> **課題内容**:
出典の内容について、次の問いに答えてください。
1. ヘルムート・ティーリケによれば、神とイエスが沈黙される時、それは何によるものではないか。
2. 歴史上で最も深い沈黙は、どこに訪れたとされているか。
3. カナンの女が神の沈黙の中に押し入った後、どうなったか。

> **出典**:
▼

とりわけ並外れているのは、この知られざる信仰の英雄が、その沈黙の中に押し入ったということです。彼女は弟子たちの言葉など、気にも留めませんでした。人の知恵を捨て去って、沈黙の深い淵へと押し入ったのです。…彼女は恐れることなく、勇気を奮い起こして、沈黙の背後にあるものに目を向けました。ヘルムート・ティーリケはこう述べています。「神とイエスが沈黙される時、それは無関心によるものではない。むしろそれは、より崇高な思考から生じる沈黙である。」
歴史上で最も深い沈黙は、ゴルゴダの丘に訪れました。それは、父なる神が、「わが神、わが神、どうしてわたしをお見捨てになったのですか」という御子の叫びを耳にしつつ、固く口を閉ざしておられた時のことです。その言葉は、エルサレムを囲むケデロンの谷やヒノムの谷に響き渡って、こだまし、次第に消え去った後に、以前にもまして深い静寂を残しました。しかし神は、沈黙の背後に身をひそめつつ、サタンの終焉をもくろみ、神殿では罪を許せないということを解決し、罪に打ち勝つための計画や人類に直接神を知る方法を与える計画を思い巡らしておられたのです。神はその御子を、死からよみがえらせなさいました。そして御子の名を呼び求めるすべての人々のためにも、同じ離れ業を演じようと計画しておられたのです。
ある意味では、このカナンの女は信仰の目を通して、沈黙の背後にいます神を、唯一の希望と見なしていたのです。彼女はあらゆる危険を冒して、神の沈黙の中に押し入っていきました。すると、彼女は報われ、その娘はいやされたのです。-クレイグ・スミス
熟考のための、会話の間(ま)

▲

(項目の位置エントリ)
▼

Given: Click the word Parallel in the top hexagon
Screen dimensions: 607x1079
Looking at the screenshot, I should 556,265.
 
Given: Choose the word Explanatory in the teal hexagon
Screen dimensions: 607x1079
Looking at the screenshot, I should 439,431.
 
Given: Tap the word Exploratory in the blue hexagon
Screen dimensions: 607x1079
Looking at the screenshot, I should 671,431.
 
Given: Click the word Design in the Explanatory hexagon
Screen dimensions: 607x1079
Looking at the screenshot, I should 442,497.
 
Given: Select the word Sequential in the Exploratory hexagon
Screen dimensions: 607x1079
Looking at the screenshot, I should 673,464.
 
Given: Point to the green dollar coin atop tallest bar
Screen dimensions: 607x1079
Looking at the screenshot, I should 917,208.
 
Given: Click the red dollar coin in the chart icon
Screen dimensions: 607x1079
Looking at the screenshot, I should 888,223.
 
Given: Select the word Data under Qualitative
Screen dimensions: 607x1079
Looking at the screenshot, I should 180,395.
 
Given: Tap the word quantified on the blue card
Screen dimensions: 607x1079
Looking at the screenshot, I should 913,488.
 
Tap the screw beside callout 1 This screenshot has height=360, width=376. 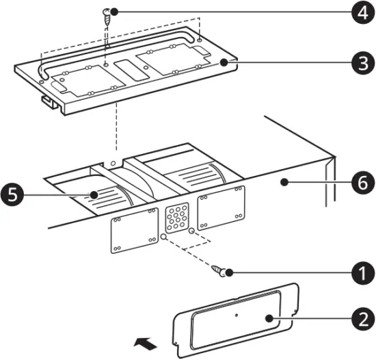click(220, 271)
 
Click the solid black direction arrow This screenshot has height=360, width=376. click(143, 339)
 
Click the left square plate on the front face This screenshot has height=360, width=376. click(135, 229)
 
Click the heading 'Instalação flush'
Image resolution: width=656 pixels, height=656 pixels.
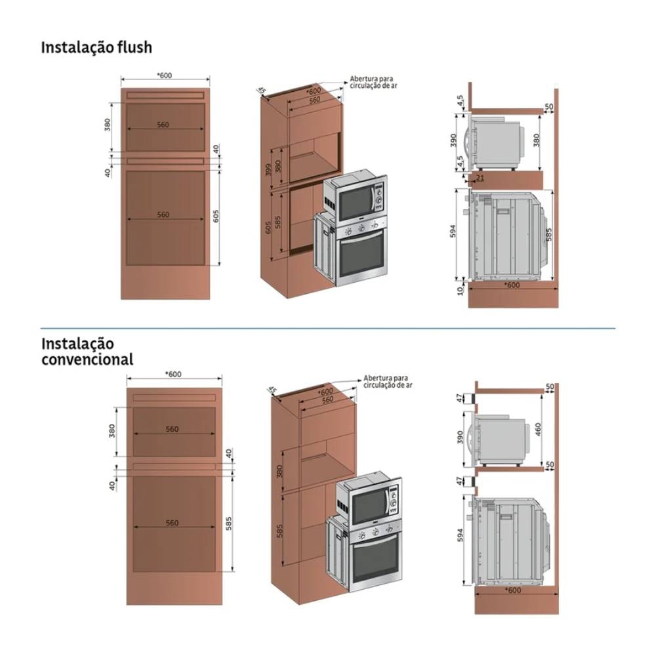point(96,47)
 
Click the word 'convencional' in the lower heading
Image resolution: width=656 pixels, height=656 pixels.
point(87,359)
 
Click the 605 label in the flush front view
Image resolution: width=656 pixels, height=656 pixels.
point(216,217)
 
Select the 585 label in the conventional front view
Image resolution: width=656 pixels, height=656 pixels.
point(229,524)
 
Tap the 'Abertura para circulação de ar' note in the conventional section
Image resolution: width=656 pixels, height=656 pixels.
point(386,382)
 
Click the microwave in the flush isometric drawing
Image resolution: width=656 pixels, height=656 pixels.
point(358,197)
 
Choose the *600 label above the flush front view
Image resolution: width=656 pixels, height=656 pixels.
point(165,75)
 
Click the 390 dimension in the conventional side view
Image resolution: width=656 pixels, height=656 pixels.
point(461,437)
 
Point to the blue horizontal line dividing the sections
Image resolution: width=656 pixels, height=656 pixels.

▲

> **解答例**:
1. 無関心によるものではない。
2. ゴルゴダの丘。
3. 彼女は報われ、その娘はいやされた。